In the fight against explicit, de jure racism, the couple recalled during a recent interview, there was strong social cohesion. 

“Our parents had to teach us how to cope in that environment,” said Michelle, a former District 97 school board member. “You could not let stereotypes impact you. Excellence was the standard. We had to push through any kind of –ism if you were going to make it.” 

“We wanted to make them realize that excellence in everything, including education, was a legacy,” Austin said. “Black people came out of slavery starting colleges. That’s the kind of legacy they’re continuing. They’re standing on shoulders. We wanted our students to realize, ‘Hey, if my forebears did it in those conditions, I have to do my part.'” 

The Hartons were both professional engineers living in Oak Park and raising two daughters, when they were forced to channel that legacy in a very explicit way. Their youngest daughter, Marie, was slated for a lower track. 

“We were like, ‘No, that’s not going to work,'” Michelle said. “So, we went to the department chair at District 97 to make the case why Marie should take algebra — not another year of arithmetic. While we were there, we asked about other black students.” 

The Hartons said that they noticed that hardly any of their daughter’s African American friends were in that top math track. The department chair told them that the problem “would be something handled by parents.” So, they gathered parents during their daughter’s sixth-grade graduation and asked how interested they would be in sending their children to a math tutoring program. 

In 2000, they started meeting students at a church in Maywood before moving their meetings to schools in District 97. In the beginning, the couple helped any student who would come to them, typically during the summers. Through word-of-mouth, the program grew. They averaged roughly 15 students a year, they said. 

Michelle would work with seventh- and eighth-graders while Austin would tutor high school students in everything from math and physics to chemistry. 

The program, they said, was “heavily supported” by District 97, which provided them with curriculum materials, space and even janitorial staff who would make sure they were OK while working in the buildings at night. The parents provided transportation and myriad other supports. Math Academy, they said, became one big family. 

“We had all kinds of families — from homes where both the mother and father were present to single mothers,” Michelle said. “A good deal of Math Academy was also teaching parents how to advocate for their kids. Just as you had students who had issues of belonging, you also had parents who were disconnected.

“Once parents learn how to advocate for their kids and how to navigate the system, they quickly become experts at it,” she said. 

The Hartons maintained the program for some 13 years before moving into full-time education. Michelle teaches math to students at Chicago Public Schools while Austin is a chemistry and physics professor at Chicago State University. 

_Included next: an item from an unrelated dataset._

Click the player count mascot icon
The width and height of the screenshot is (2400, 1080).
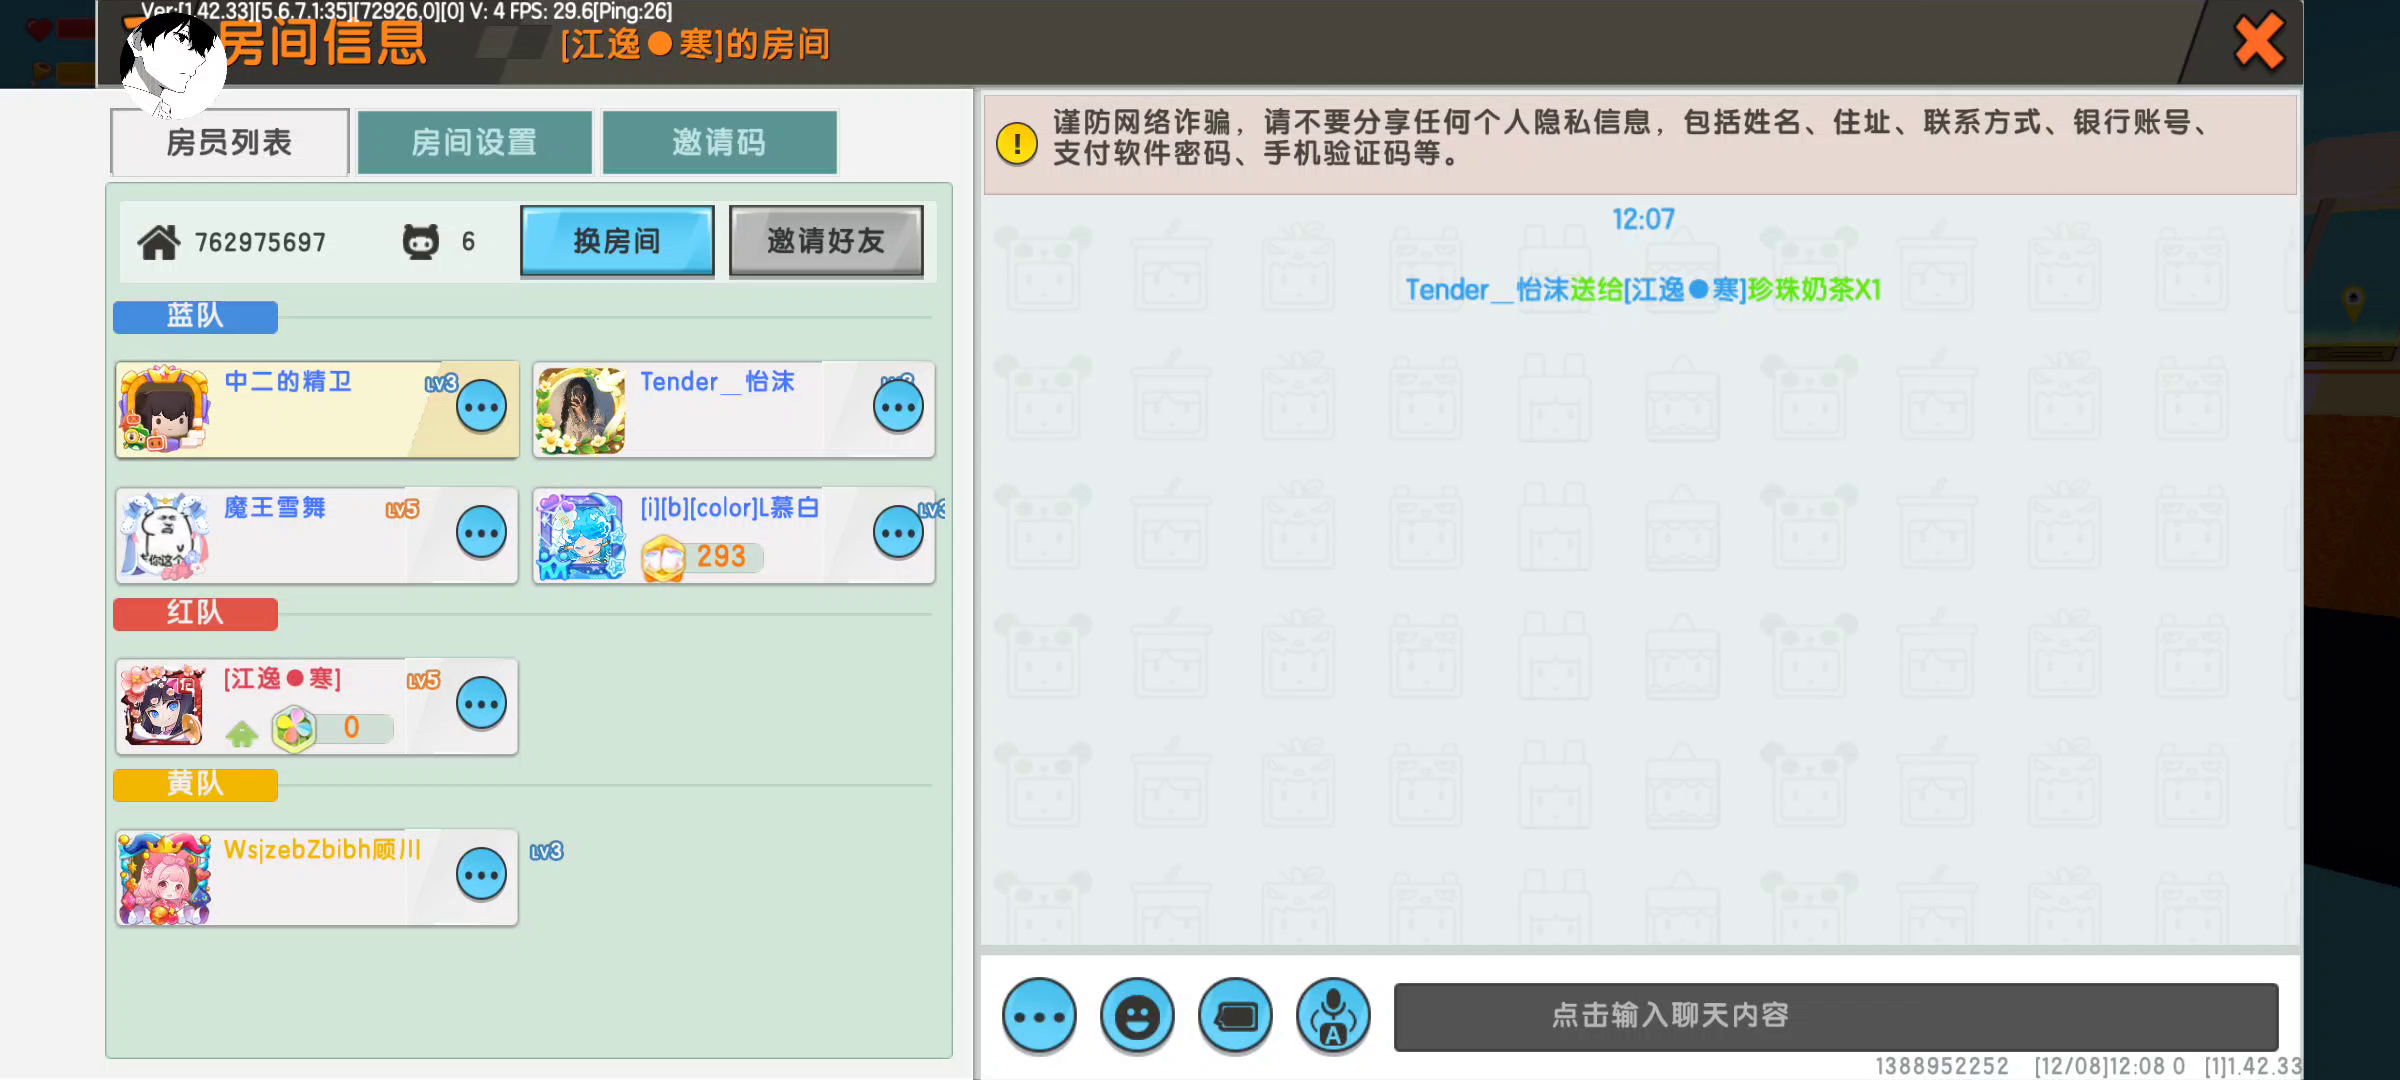[421, 242]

They’ve left a trail of black excellence in their wake, starting with their two daughters. Marie and Renee, like their parents, are graduates of MIT. Marie obtained a Ph.D. in chemistry from Columbia University and is doing postdoctoral research at the National Cancer Institute. Renee has a Ph.D. in physics from the University of Michigan and is doing postdoctoral research at the University of Illinois at Urbana Champaign. 

Jeffries, who graduated in 2013, went to college on a full scholarship that he credits, in large part, to his time spent toiling in Math Academy. This year, he graduated from Northeastern University in Boston with a degree in accounting and finance, before starting his first full-time job with a consulting company. Brewer is now a college administrator working in Georgia. 

And there are more Math Academy alums whose influence stretches from hospitals and universities to former president Barack Obama’s White House. 

The Hartons said that they’ve recently been getting entreaties from community leaders to revive Math Academy, something they’re at least considering. 

“If there’s any opportunity to increase capacity and bring Math Academy back, I would push for that, because I don’t think black students are being tracked into lower tracks because they can’t do the work,” Brewer said. “There’s just not enough opportunity and sometimes, equity looks like this program.”